# Pythagorean Theorem Calculator

Created by Piotr Małek and Mateusz Mucha
Reviewed by Hanna Pamuła, PhD and Jack Bowater
Last updated: Jan 30, 2024

This Pythagorean theorem calculator will calculate the length of any of the missing sides of a right triangle, provided you know the lengths of its other two sides. This includes calculating the hypotenuse. The hypotenuse of the right triangle is the side opposite the right angle, and is the longest side. This side can be found using the hypotenuse formula, another term for the Pythagorean theorem when it's solving for the hypotenuse.

Recall that a right triangle is a triangle with an angle measuring 90 degrees. The other two angles must also total 90 degrees, as the sum of the measures of the angles of any triangle is 180. Read on to answer "what is the Pythagorean theorem and how is it used?"

## How to use the Pythagorean theorem calculator

The Pythagorean theorem calculator is one of the most accessible tools you will come across, despite the name being scary. All you need is any two of the three sides of a right triangle, and you are all set.

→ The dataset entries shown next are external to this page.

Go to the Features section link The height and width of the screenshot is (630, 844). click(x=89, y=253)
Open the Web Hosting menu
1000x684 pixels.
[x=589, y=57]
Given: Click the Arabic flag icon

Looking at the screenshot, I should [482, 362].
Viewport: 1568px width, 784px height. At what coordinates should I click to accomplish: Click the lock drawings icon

Let's take a look at the steps to use our Pythagorean theorem calculator.

1. Input leg a of the right triangle.

2. Next, input leg b of the right triangle.

3. And that is it. The tool will display the following results:

a. The hypotenuse (c) of the right triangle.

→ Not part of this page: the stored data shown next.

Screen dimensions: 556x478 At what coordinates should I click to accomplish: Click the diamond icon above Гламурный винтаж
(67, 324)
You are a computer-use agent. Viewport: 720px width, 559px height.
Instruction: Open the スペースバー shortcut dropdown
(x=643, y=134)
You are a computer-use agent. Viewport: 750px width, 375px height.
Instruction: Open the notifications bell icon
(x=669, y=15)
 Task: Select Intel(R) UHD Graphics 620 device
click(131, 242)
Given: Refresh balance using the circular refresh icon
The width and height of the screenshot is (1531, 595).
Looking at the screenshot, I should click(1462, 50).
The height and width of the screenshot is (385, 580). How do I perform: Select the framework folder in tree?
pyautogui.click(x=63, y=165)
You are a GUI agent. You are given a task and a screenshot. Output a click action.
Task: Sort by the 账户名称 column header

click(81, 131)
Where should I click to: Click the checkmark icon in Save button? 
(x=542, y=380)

b. The area of the triangle.

c. And the perimeter of the triangle.

4. You don't necessarily have to input legs a and b. If you know the hypotenuse value and need to know any other legs, input the information accordingly.

5. The default unit is centimeter (cm) for length and cm² for area. You can change these to one of the listed of options according to your requirements. Remember to change the unit before you input the values.

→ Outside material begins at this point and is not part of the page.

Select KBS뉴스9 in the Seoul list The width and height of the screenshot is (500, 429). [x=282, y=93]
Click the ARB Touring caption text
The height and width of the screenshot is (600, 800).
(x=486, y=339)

How about we try to understand an example? For instance, you are climbing a ladder to your roof, and you get curious about the length of the ladder. You notice that the distance from the roof to the ground is leg a, and the distance from the wall to the ladder's base is leg b. And the ladder itself is the hypotenuse. You input the measurements in the tool as leg a and b, 4 m and 3 m, respectively. (Remember to change the units from centimeters to meters first). The calculator instantly determines the hypotenuse as 5 m, the area as 6 m², and the perimeter as 12 m.

Next time you get curious about any setup that looks like a right triangle, you can use our Pythagorean theorem calculator to determine the lengths of the legs.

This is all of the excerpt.